When I was a kid, the use of certain words would get my mouth washed out with soap. A mouthful of soap (usually a bar, the liquid kind, in a pinch, and laundry detergent once) is a pretty effective deterrent, so I had to find creative news ways to express the same sentiments.

My parents subscribed to the “dynamic equivalence” theory of vulgar language. “Damn,” of course, was out, but so were its more commonly accepted derivatives “darn” and “dang,” because those were just “different ways of saying the same thing.” Oddly enough, “shoot” was just fine.

All my friends’ parents all had similar rules, but the banned vocabulary differed from household to household. Some kids  would “hell” and “crap” with impunity while others (like me) played it safe, reassigning stronger meanings to what we’d heard from Beaver Cleaver and Charlie Brown.

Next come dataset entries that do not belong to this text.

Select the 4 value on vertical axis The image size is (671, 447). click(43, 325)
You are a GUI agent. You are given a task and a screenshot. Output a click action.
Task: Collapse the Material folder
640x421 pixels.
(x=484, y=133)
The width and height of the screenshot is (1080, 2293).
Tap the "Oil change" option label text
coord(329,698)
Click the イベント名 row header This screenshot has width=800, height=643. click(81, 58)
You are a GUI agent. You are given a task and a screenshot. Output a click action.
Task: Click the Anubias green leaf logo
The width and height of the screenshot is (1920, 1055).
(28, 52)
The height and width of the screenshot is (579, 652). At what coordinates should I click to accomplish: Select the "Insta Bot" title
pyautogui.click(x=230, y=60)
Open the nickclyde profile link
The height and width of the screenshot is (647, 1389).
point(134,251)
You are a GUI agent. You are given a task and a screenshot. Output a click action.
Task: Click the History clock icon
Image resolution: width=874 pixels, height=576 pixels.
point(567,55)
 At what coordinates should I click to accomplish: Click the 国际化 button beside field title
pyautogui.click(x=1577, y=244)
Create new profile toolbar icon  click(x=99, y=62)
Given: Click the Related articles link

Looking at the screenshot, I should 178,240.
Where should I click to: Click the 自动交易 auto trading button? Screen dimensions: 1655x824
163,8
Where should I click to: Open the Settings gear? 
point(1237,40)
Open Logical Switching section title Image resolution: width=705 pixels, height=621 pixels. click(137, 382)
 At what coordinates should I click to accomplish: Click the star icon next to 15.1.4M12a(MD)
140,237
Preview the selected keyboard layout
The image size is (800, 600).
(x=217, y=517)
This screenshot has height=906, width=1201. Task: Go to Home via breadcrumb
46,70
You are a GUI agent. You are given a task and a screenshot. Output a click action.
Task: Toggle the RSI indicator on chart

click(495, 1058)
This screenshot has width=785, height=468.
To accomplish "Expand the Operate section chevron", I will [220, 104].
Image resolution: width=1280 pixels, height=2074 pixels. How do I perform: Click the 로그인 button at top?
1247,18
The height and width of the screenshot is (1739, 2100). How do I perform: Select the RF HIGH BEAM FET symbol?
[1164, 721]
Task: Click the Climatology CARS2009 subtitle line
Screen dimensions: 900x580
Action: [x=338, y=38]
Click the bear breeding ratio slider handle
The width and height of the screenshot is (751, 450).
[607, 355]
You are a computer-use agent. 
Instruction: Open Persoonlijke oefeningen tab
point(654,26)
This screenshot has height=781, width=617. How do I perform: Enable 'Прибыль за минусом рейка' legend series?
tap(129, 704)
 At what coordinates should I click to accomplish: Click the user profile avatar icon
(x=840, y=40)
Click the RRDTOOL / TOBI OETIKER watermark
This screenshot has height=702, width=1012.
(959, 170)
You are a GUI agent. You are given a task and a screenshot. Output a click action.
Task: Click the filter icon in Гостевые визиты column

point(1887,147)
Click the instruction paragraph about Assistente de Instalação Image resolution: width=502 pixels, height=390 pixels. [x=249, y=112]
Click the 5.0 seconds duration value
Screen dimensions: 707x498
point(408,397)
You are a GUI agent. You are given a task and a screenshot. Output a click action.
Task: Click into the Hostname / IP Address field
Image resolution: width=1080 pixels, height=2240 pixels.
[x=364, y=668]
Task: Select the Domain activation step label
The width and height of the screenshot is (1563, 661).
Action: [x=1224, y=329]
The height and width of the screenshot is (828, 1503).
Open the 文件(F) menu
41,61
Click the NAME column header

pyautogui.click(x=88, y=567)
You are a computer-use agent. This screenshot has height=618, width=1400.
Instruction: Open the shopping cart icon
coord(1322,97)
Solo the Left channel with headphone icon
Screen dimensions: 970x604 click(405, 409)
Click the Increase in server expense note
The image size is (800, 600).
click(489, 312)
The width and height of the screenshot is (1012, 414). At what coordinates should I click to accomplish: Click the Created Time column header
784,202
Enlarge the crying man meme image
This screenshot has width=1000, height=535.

Language is a dynamic, ever-changing thing. Words have meanings, but those meanings change from region to region, and generation to generation. New words are coined all the time. Every clique in high school has its favorite euphemisms. Remember when “bad” meant “good?” Gay used to mean “happy” (or so I’m told). Every day, words are borrowed and stolen, co-opted, branded, and misspelled (intentionally and otherwise).

Culture assigns meaning to the words we use. Technically, it’s referred to as the “dysphemism treadmill;” a word or phrase can have multiple meanings, depending on the context. Consider U2 frontman Bono’s use of the grandaddy of all curse words on live television upon receiving a Golden Globe Award (see video below). Because of the Irishman’s use of the F-word was not meant to be profane (he celebrated his receipt of the award by gleefully saying, “This is really, really f—ing brilliant!), the FCC deemed it acceptable. “Family Values” proponents everywhere (few of whom had obviously ever been to Ireland) were outraged. The rest of America yawned. They understood Bono’s meaning.

Culture warriors are upset with Mark Driscoll over his language. He doesn’t understand “the distinction between strong language and obscene language,” they say. I say he’s a product of (and minister to) the Pacific Northwest, a region of the United States that uses language differently from, say, Kentucky. In order to communicate, one needs to be curt, direct. In Seattle, to be politely vague is not to communicate at all- people literally cannot get your meaning unless you speak frankly and directly. That’s why Pastor Mark doesn’t mince words. His culture values plain language. He provides it in order to clearly communicate the gospel (and its implications) to people who otherwise don’t hear it.

I’m not advocating vulgarity or profanity here. I believe that words and meanings are important. I believe that Christians should not use unwholesome or filthy language. But I’ve been the foreigner and outsider enough to know that I can’t be the police of the world’s English. The problem with language is that obscenity doesn’t depend on a particular string of consonants and vowels, it’s all about the intent. Intent is a tricky (and dangerous) thing to judge.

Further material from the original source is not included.